__ACTION ITEM__: The required output is the exact run of lines from the one bearing "The image size is (864, 504)." through the final line of the listing below, with the pictures removed.

__DATA SHOWN__:
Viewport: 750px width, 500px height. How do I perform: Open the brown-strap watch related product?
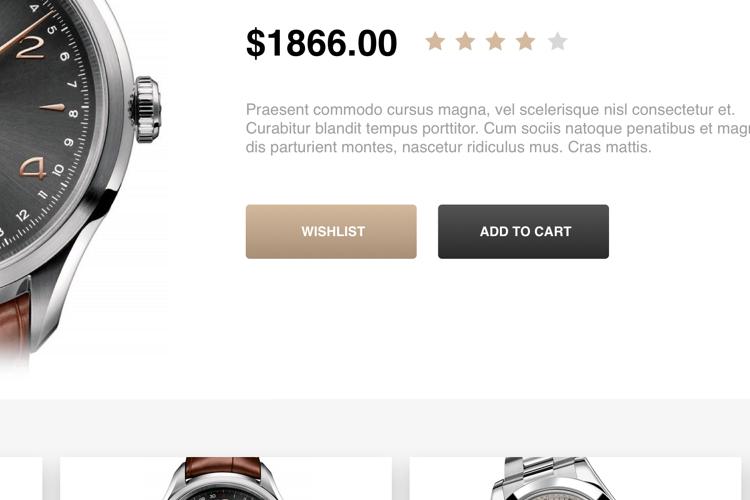tap(225, 478)
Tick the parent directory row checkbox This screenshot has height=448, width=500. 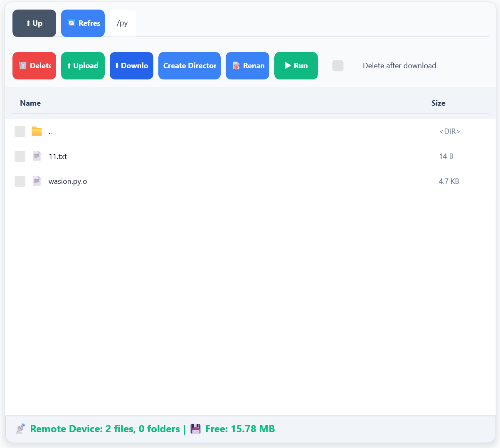pos(20,131)
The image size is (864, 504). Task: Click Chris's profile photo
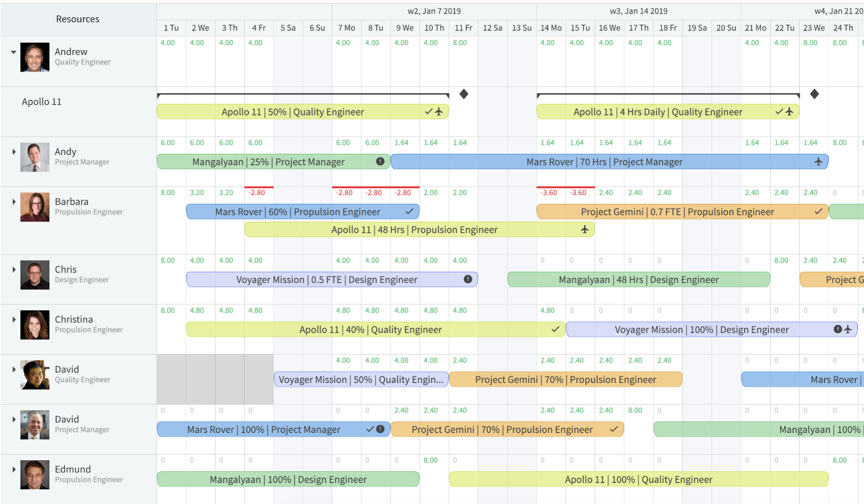pyautogui.click(x=35, y=275)
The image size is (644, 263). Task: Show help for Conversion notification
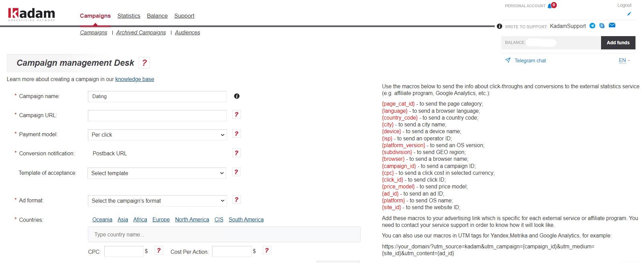(236, 153)
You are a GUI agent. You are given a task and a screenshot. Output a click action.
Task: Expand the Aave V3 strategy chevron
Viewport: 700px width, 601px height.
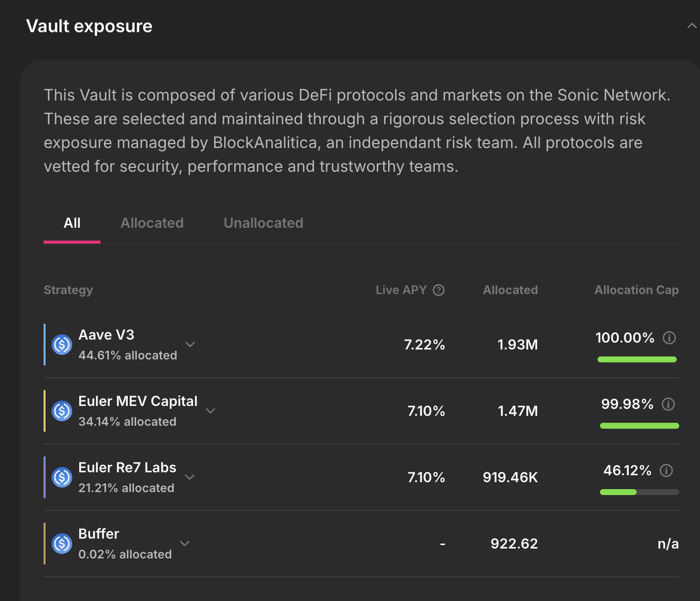point(190,345)
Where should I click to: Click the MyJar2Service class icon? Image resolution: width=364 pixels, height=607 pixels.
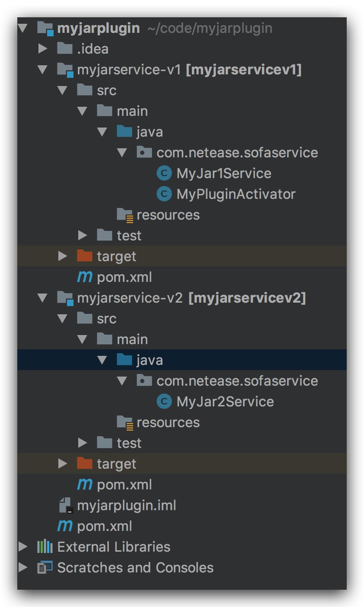tap(164, 402)
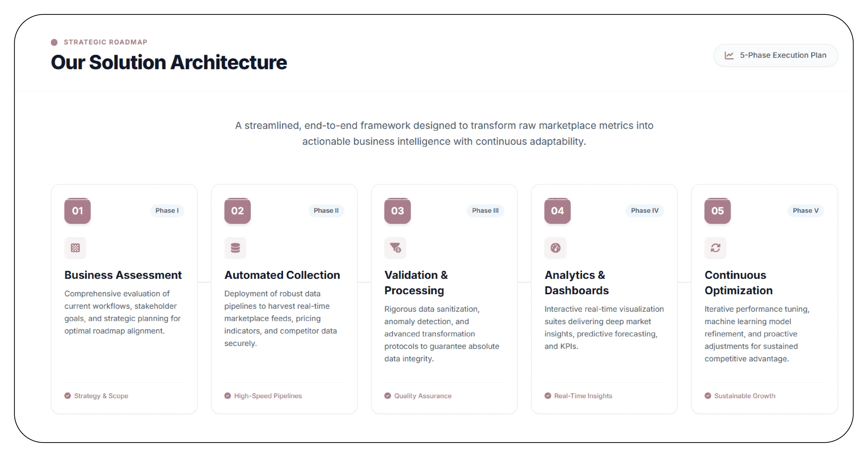Image resolution: width=868 pixels, height=457 pixels.
Task: Click the refresh arrows icon in Continuous Optimization
Action: [x=715, y=248]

__EXERCISE RESPONSE__:
The image size is (864, 504). Task: Click Chris's profile photo
pyautogui.click(x=35, y=275)
The image size is (644, 263). Task: Show help for Conversion notification
(236, 153)
You are a GUI agent. You are given a task and a screenshot. Output a click action.
Task: Expand the Aave V3 strategy chevron
Viewport: 700px width, 601px height.
point(190,345)
Where should I click to: Click the MyJar2Service class icon? Image resolution: width=364 pixels, height=607 pixels.
tap(164, 402)
Image resolution: width=868 pixels, height=457 pixels.
Task: Click the refresh arrows icon in Continuous Optimization
Action: [x=715, y=248]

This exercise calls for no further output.